• **TEXT TO READ**:
━━━━━━━━
Surf’s Up in Portugal - The American Spectator | USA News and Politics
Surf’s Up in Portugal
by

Nazaré.

Does that mean anything to you? It didn’t mean anything to anybody a dozen years ago. But the little town of that name on the Portuguese coast has in the past few years vaulted into prominence as the go-to destination for surfers the world round.

But not just any surfers — big-wave riders only.

We aren’t talking high school kids ditching eighth-period English and nipping off to ride a couple of late-afternoon breakers down by the pier. We’re talking men and women strapping on wetsuits and inflatable life vests to be towed by a jet ski into 60- and 70-foot monsters that could kill them if they wiped out, or at a minimum drag them under and hold them in the whitewater churn for multiple minutes.

That is, like, gnarly, bro!

What is it about this place? And why has it become Europe’s big-wave capital, if not the world’s?

A confession before we get too far into this. I’m no more a surfer than I am an intergalactic traveler. I’ve been on a surfboard in my life, but never on my feet on a surfboard — I’ve only made it to my knees. But I lived on the ocean for years, in Pacific Beach (San Diego), and when the surf was big, compliments of a storm off the Mexican coast, I could watch the waves crash onto the sand for hours. The power, the sound, the regularity — I was transfixed, and that fascination has stayed with me.

But big in San Diego is not big at Peahi (aka Jaws) on the North Shore, or at Mavericks, or at Todos Santos, or at any other renowned big-wave surf spot.

And big at those places is still smaller than big at Nazaré.

Discovery of a Big-Wave Mecca

And big is what it was on January 8 at Nazaré (pronounced nuh-zehr), one of the biggest and gnarliest days of this surf season, and maybe all time, according to one surf chronicler. It was the kind of day that brings out all the top big-wave riders who flock to this seaside town every winter. The first 70-footer roared in just after sunrise, and the bombs kept coming all day long. Some of the best big-wave surfers in the world notched the largest waves of their lives. Wipeouts were severe, near catastrophic. Some safety skis reported fighting the whitewater for 30 minutes before reaching the lineup, it was so turbulent. The Beach Boys didn’t sing songs about these sorts of waves. “Epic,” “heavy,” “rad,” “gnarly” — one exhausts the surfer-dude lexicon in describing the day.
━━━━━━━━
• **WRITTEN TASKS**:
[a] In the article on surfing at Nazaré, on what date did the town see one of the biggest days of the surf season?
[b] Translate this sentence from the article on surfing at Nazaré into Spanish: "I’ve been on a surfboard in my life, but never on my feet on a surfboard — I’ve only made it to my knees."
[c] Resume the article on surfing at Nazaré, picking up after its final sentence.

• **DATA PROVIDED**:
━━━━━━━━
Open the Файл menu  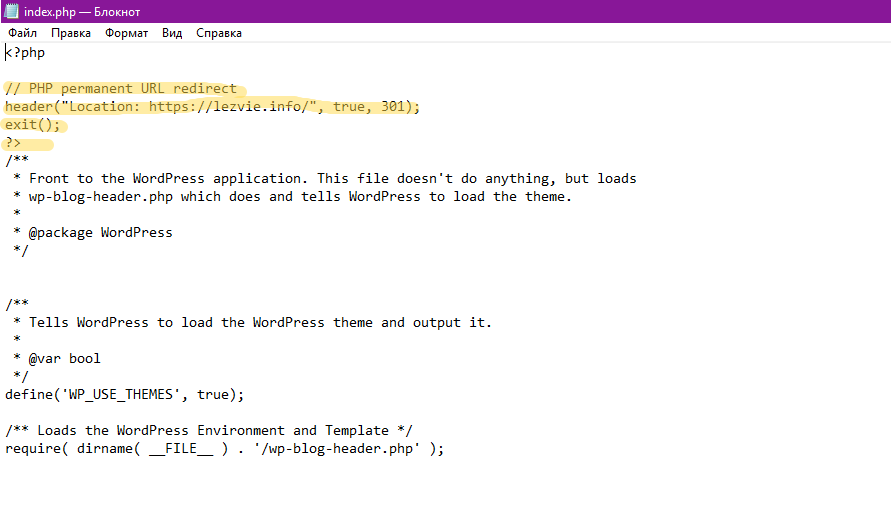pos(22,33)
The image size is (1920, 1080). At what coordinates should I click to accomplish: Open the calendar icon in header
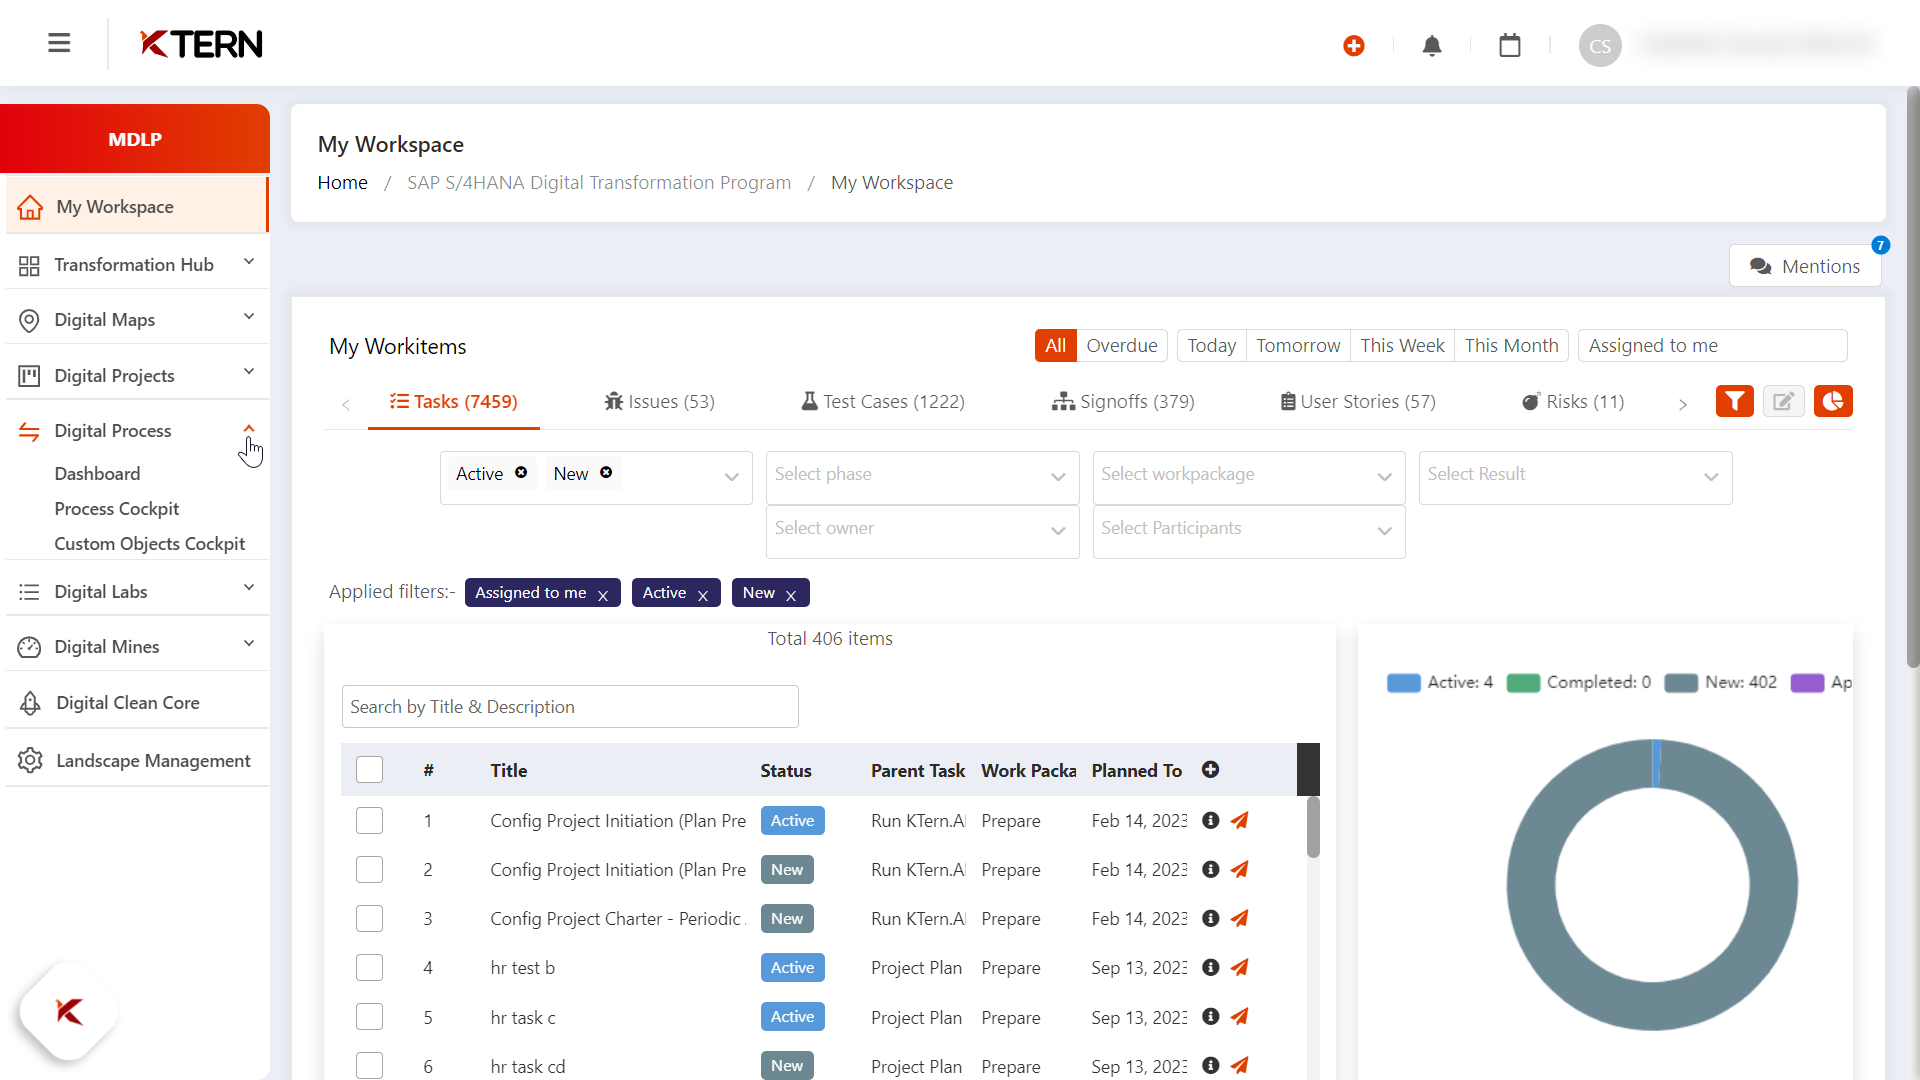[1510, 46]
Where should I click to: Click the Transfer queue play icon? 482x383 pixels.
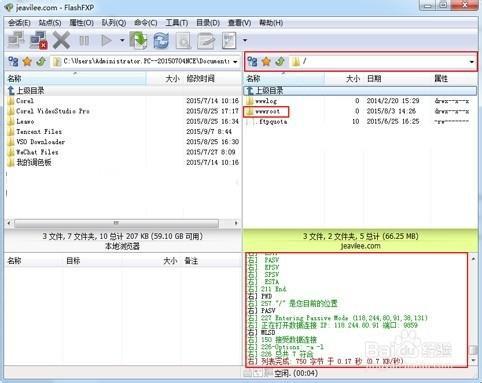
━━━━━━━━
• **TASK-BY-TASK ANSWERS**:
[a] January 8

[b] He estado sobre una tabla de surf en mi vida, pero nunca de pie sobre una tabla; solo he llegado a ponerme de rodillas.

[c]
It has been days like January 8 that have transformed this sleepy Portuguese fishing village into the big-wave mecca of the world. The transformation started when Hawaiian big-wave surfer Garrett McNamara, at the invitation of a fellow surfer, arrived one winter day in 2010. “I’ve seen some big waves at Mavericks and Jaws,” McNamara said. “But I’ve never really seen bigger waves than I’ve seen here.”

McNamara returned the next winter and promptly charged down a 78-foot mountain of water and into the record books. Big-wave surfing’s next causes célèbre — both man and town — had just been born. The man burnished his already sterling big-wave résumé — numerous surf awards, plus daredevil stunts like riding tsunamis from 300-foot calving glaciers in Alaska — into even greater fame. A photo of him midway down the 78-footer appeared practically everywhere shortly after his epic ride, showing him a speck leaving a faint contrail on a glassy wall of water as tons of foam chased him into surfing history. Just last year HBO featured McNamara in a six-part series entitled The 100-Foot Wave. He has lived in Nazaré for years and is the seaside town’s No. 1 surf ambassador.

The uptick in the town’s fortunes took a little longer. Nazaré was considered for years an outsider in the giant-wave fraternity, a group composed of legendary spots on Oahu’s North Shore with names like the Banzai Pipeline and Waimea Bay and Sunset Beach, or the cold killer in Monterey Bay, Mavericks. Nazaré boasted but a canyon-driven “novelty wave,” all crest and no trough, and it was ridiculed by the old-guard surf cognoscenti. But one thing it is not is small, and, in the big-wave surfing game, big still trumps all.

In time the regular names in big-wave surfing started showing up, and, spurred by its addition to the Big Wave Tour in 2016, the place took off. All manner of longboarders arrive at the Portuguese town for the winter season now — generally from October to March. And not only do surfers swarm the town but tourists, looky-loos wanting to watch the world’s boldest — or craziest — streak down the mountains of water before they crash onto the beach (the waves, not the surfers — at least, not usually). Crowds in the thousands cram the promontory and beach on big days, clustering around the elevated lighthouse to cheer the ones who escape the monsters’ roar and gasp in fear for the ones who don’t.

What is it about this place? And why has it become Europe’s big-wave capital, if not the world’s? Unlike at many other surf spots, an underwater canyon miles wide and reaching depths of 16,000 feet at its beginning — McNamara likens it to a submerged Grand Canyon — angles toward the shore from the southwest. It remains relatively deep almost until it gets to the beach. The swell moves steadily through this canyon and, when it approaches the shore, the rapidly building wave meets a slow-moving swell coming toward it from the north at a 90-degree angle, which has an amplifying effect on the wave, turning a 30- or 40-foot wave into a 60- or 70-foot monster that, peaking in a wedge just in front of the lighthouse, comes barreling ashore.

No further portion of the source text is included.